A true pioneer of animation, Tasmania-born Jolliffe is regarded as Australia's first female animator. After studying and working in Melbourne during the 1950s, she ended up in London in the 1960s and worked on two series of The Beatles' animated cartoon, The Beatles. This led to her involvement with the cult feature-length animation Yellow Submarine. Jolliffe was particularly involved with the creation of the character Jeremy Hillary Boob (the "eminent physicist, polyglot classicist, prize-winning botanist" as he introduces himself in the film), and the hallucinatory, kaleidoscopic sequence for the song Lucy in the Sky With Diamonds.

In 1976, Jolliffe went on to win the Academy Award for Best Animated Feature for the film Great! Back in Australia in the 1970s and 80s she established her own studio, Jollification, which yielded more series and films.

But to her friends in the Blue Mountains, her illustrious and groundbreaking career was secondary to the active and passionate role she played in the community. She moved to Blackheath in the early 1990s, and passed away at Leura on August 27.

"She was almost always part of any community event," said friend Wayne Kelly, "full of energy and life and prepared to make her positive contribution to town life."

Jolliffe was involved with a dizzying number of community projects, including helping the Katoomba ALP, the Rhododendron Festival, campaigns limiting truck sizes in the mountains, saving the rocket in Blackheath Memorial Park and supporting Blackheath Pool. She often provided posters and banners for these initiatives and causes.
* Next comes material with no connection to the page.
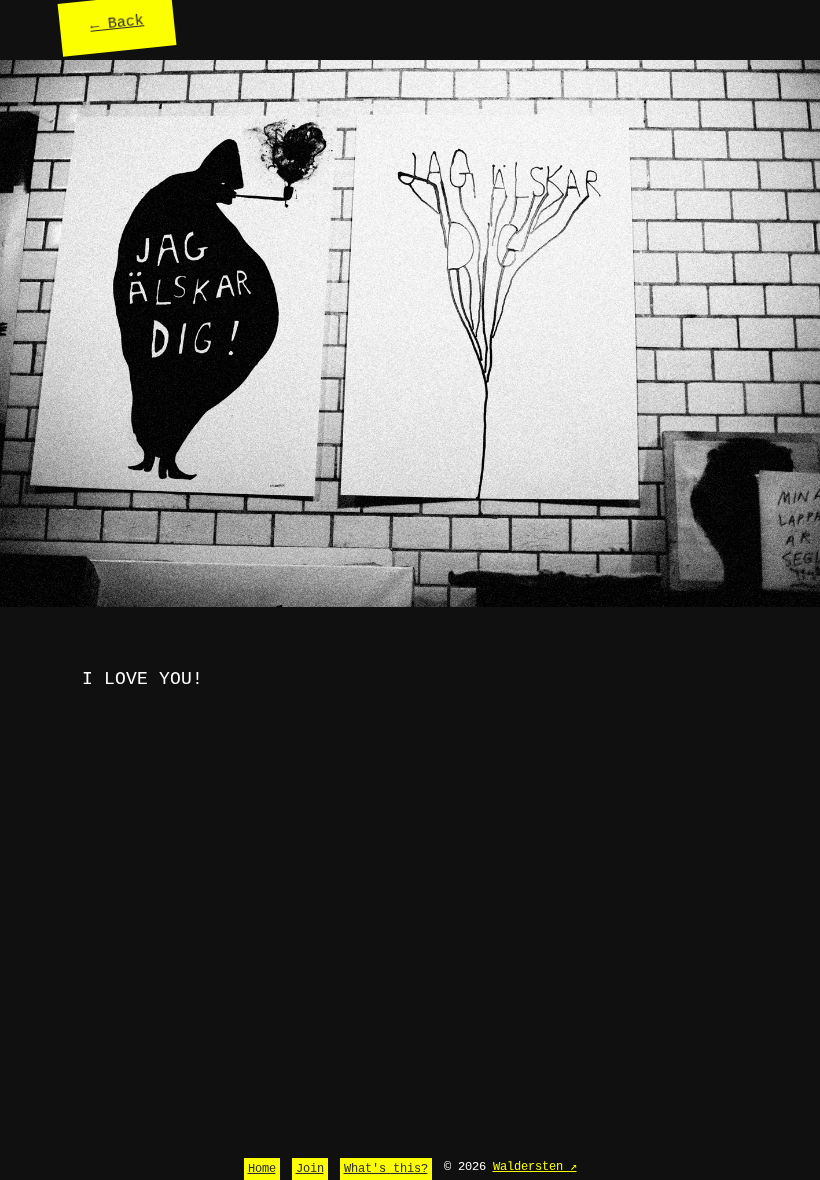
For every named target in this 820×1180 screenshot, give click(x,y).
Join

"My knowledge of her is the positive artistic contribution she made to Blackheath," said Kelly. "If she said she would do something, it was done and done with style."

Jolliffe was also a keen and knowledgeable gardener. Kelly said: "After living in a flat in London, she wanted a garden, which Blackheath gave her. She always produced good crops of raspberries, potatoes, tomatoes, rhubarb and sweetcorn. Lupins in the front yard and broad beans on the footpath."

Another friend, Lis Bastion, first met Jolliffe in 1994. Bastion went on to establish the art gallery Stop Laughing This is Serious (which later became Hat Hill Gallery).The gallery opened in 2002 with an exhibition titled Yellow Submarine to Searching for Felix, showcasing much of Jolliffe's most significant work.

Bastion is also the founder of Blackheath Community Farm - another local organisation that benefited from Jolliffe's generosity and imagination.

"She gave us the parsnip seeds we still grow at Blackheath Community Farm," said Bastion. "They're only viable for 12 months but we've kept them growing now for over 20 years."